Saved data entries
┄┄┄┄┄┄

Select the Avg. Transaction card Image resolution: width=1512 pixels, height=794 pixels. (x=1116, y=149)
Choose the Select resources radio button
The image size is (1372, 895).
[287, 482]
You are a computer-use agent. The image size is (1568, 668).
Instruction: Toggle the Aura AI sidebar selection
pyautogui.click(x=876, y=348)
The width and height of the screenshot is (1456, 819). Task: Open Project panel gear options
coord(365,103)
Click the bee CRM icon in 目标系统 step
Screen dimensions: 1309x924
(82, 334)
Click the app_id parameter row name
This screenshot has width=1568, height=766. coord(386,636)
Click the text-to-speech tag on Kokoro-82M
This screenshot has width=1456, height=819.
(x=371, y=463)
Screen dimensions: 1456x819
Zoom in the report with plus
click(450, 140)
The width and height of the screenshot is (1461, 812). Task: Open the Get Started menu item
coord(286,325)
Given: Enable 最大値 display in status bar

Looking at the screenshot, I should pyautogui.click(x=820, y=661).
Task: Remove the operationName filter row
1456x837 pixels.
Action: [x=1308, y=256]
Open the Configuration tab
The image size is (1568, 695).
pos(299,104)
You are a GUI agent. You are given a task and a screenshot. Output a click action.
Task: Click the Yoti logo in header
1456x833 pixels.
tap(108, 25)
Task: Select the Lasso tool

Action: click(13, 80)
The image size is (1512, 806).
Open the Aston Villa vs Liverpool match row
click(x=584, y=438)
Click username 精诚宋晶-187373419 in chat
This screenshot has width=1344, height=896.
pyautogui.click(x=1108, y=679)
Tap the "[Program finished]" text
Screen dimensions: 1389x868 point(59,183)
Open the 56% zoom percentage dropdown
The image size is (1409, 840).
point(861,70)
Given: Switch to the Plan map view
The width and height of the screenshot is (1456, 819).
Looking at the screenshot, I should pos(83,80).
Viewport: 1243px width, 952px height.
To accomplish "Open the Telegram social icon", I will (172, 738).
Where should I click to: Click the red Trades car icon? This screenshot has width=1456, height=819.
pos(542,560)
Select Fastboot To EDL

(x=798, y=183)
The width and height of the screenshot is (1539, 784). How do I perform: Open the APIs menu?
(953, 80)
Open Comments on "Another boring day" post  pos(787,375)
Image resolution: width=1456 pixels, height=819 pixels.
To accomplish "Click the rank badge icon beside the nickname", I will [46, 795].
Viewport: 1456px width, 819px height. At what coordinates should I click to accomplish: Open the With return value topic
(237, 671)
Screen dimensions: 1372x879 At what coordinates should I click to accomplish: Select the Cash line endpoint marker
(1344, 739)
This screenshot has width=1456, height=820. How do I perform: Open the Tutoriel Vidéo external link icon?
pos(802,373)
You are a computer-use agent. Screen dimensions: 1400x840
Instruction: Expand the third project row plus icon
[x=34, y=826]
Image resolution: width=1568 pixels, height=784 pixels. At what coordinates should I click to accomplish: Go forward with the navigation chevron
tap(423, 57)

┄┄┄┄┄┄

All lines in the records above with "computer" need to be found and copied.

Solution for this problem:
You are a computer-use agent. The image size is (1568, 668).
You are a computer-use agent. Screen dimensions: 1400x840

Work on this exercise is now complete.